[Collection entries]

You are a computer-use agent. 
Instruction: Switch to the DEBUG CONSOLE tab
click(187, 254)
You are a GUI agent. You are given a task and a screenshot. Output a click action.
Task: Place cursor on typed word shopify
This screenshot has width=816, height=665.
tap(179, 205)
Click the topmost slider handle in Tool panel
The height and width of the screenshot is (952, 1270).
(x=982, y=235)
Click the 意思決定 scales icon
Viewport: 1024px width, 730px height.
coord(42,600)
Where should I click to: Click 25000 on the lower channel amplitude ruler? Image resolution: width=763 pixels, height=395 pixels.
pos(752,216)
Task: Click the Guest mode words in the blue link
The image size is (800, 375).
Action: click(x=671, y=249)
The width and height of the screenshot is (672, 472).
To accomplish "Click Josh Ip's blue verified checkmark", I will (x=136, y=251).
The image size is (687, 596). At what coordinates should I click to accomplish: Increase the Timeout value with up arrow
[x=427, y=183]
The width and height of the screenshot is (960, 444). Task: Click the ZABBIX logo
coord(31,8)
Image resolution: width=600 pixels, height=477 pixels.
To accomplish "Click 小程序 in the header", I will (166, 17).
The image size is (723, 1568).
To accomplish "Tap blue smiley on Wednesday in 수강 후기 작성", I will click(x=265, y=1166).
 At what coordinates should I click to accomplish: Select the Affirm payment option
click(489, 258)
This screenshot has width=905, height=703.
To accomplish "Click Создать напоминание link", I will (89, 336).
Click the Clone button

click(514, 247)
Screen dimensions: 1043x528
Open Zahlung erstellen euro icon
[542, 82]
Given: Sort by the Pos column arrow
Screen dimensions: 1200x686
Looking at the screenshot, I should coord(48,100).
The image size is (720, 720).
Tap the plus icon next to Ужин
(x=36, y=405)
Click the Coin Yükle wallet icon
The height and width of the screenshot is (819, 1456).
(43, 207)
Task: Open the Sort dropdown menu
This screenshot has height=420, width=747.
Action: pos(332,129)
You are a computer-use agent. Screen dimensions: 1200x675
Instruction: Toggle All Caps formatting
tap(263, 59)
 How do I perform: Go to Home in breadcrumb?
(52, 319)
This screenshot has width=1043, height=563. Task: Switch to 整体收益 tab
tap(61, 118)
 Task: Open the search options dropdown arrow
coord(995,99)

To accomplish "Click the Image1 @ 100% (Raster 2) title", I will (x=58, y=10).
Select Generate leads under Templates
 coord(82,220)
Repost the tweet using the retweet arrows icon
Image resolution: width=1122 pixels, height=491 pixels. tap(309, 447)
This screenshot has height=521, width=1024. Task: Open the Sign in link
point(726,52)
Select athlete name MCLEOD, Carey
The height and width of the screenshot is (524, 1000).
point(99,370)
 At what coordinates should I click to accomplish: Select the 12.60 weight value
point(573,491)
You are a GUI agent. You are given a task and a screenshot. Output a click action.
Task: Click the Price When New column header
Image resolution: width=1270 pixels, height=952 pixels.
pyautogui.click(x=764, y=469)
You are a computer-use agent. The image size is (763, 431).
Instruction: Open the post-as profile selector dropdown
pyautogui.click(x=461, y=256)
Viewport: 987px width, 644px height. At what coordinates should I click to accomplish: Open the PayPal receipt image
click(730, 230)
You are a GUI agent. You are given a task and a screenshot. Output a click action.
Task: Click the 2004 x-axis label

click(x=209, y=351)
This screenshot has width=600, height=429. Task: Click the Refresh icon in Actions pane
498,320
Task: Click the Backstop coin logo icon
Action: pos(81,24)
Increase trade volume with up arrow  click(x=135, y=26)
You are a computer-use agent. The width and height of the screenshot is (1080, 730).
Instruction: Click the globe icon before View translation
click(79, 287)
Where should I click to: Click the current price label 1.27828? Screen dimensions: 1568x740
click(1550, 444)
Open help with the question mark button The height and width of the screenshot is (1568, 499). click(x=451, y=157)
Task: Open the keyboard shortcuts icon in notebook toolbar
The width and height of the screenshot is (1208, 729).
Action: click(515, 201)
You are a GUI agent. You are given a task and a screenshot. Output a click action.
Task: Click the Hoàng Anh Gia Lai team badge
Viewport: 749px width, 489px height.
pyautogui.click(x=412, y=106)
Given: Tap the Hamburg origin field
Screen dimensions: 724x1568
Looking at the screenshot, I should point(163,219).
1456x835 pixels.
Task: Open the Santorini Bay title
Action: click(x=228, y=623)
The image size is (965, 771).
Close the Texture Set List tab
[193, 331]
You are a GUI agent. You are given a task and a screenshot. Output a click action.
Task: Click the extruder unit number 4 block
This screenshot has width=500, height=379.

TASK REQUIREMENTS: Please return every line of the data, unaltered.

OUTPUT FOR THIS EXERCISE:
You are a computer-use agent. 
Instruction: Switch to the DEBUG CONSOLE tab
click(187, 254)
You are a GUI agent. You are given a task and a screenshot. Output a click action.
Task: Place cursor on typed word shopify
This screenshot has width=816, height=665.
tap(179, 205)
Click the topmost slider handle in Tool panel
The height and width of the screenshot is (952, 1270).
(x=982, y=235)
Click the 意思決定 scales icon
Viewport: 1024px width, 730px height.
coord(42,600)
Where should I click to: Click 25000 on the lower channel amplitude ruler? Image resolution: width=763 pixels, height=395 pixels.
pos(752,216)
Task: Click the Guest mode words in the blue link
The image size is (800, 375).
Action: click(x=671, y=249)
The width and height of the screenshot is (672, 472).
To accomplish "Click Josh Ip's blue verified checkmark", I will (x=136, y=251).
The image size is (687, 596). At what coordinates should I click to accomplish: Increase the Timeout value with up arrow
[x=427, y=183]
The width and height of the screenshot is (960, 444). Task: Click the ZABBIX logo
coord(31,8)
Image resolution: width=600 pixels, height=477 pixels.
To accomplish "Click 小程序 in the header", I will (166, 17).
The image size is (723, 1568).
To accomplish "Tap blue smiley on Wednesday in 수강 후기 작성", I will click(x=265, y=1166).
 At what coordinates should I click to accomplish: Select the Affirm payment option
click(489, 258)
This screenshot has width=905, height=703.
To accomplish "Click Создать напоминание link", I will (89, 336).
Click the Clone button

click(514, 247)
Screen dimensions: 1043x528
Open Zahlung erstellen euro icon
[542, 82]
Given: Sort by the Pos column arrow
Screen dimensions: 1200x686
Looking at the screenshot, I should coord(48,100).
The image size is (720, 720).
Tap the plus icon next to Ужин
(x=36, y=405)
Click the Coin Yükle wallet icon
The height and width of the screenshot is (819, 1456).
(43, 207)
Task: Open the Sort dropdown menu
This screenshot has height=420, width=747.
Action: pos(332,129)
You are a computer-use agent. Screen dimensions: 1200x675
Instruction: Toggle All Caps formatting
tap(263, 59)
 How do I perform: Go to Home in breadcrumb?
(52, 319)
This screenshot has width=1043, height=563. Task: Switch to 整体收益 tab
tap(61, 118)
 Task: Open the search options dropdown arrow
coord(995,99)

To accomplish "Click the Image1 @ 100% (Raster 2) title", I will (x=58, y=10).
Select Generate leads under Templates
 coord(82,220)
Repost the tweet using the retweet arrows icon
Image resolution: width=1122 pixels, height=491 pixels. tap(309, 447)
This screenshot has height=521, width=1024. Task: Open the Sign in link
point(726,52)
Select athlete name MCLEOD, Carey
The height and width of the screenshot is (524, 1000).
point(99,370)
 At what coordinates should I click to accomplish: Select the 12.60 weight value
point(573,491)
You are a GUI agent. You are given a task and a screenshot. Output a click action.
Task: Click the Price When New column header
Image resolution: width=1270 pixels, height=952 pixels.
pyautogui.click(x=764, y=469)
You are a computer-use agent. The image size is (763, 431).
Instruction: Open the post-as profile selector dropdown
pyautogui.click(x=461, y=256)
Viewport: 987px width, 644px height. At what coordinates should I click to accomplish: Open the PayPal receipt image
click(730, 230)
You are a GUI agent. You are given a task and a screenshot. Output a click action.
Task: Click the 2004 x-axis label

click(x=209, y=351)
This screenshot has width=600, height=429. Task: Click the Refresh icon in Actions pane
498,320
Task: Click the Backstop coin logo icon
Action: pos(81,24)
Increase trade volume with up arrow  click(x=135, y=26)
You are a computer-use agent. The width and height of the screenshot is (1080, 730).
Instruction: Click the globe icon before View translation
click(79, 287)
Where should I click to: Click the current price label 1.27828? Screen dimensions: 1568x740
click(1550, 444)
Open help with the question mark button The height and width of the screenshot is (1568, 499). click(x=451, y=157)
Task: Open the keyboard shortcuts icon in notebook toolbar
The width and height of the screenshot is (1208, 729).
Action: click(515, 201)
You are a GUI agent. You are given a task and a screenshot. Output a click action.
Task: Click the Hoàng Anh Gia Lai team badge
Viewport: 749px width, 489px height.
pyautogui.click(x=412, y=106)
Given: Tap the Hamburg origin field
Screen dimensions: 724x1568
Looking at the screenshot, I should point(163,219).
1456x835 pixels.
Task: Open the Santorini Bay title
Action: click(x=228, y=623)
The image size is (965, 771).
Close the Texture Set List tab
[193, 331]
You are a GUI agent. You are given a task and a screenshot. Output a click action.
Task: Click the extruder unit number 4 block
This screenshot has width=500, height=379.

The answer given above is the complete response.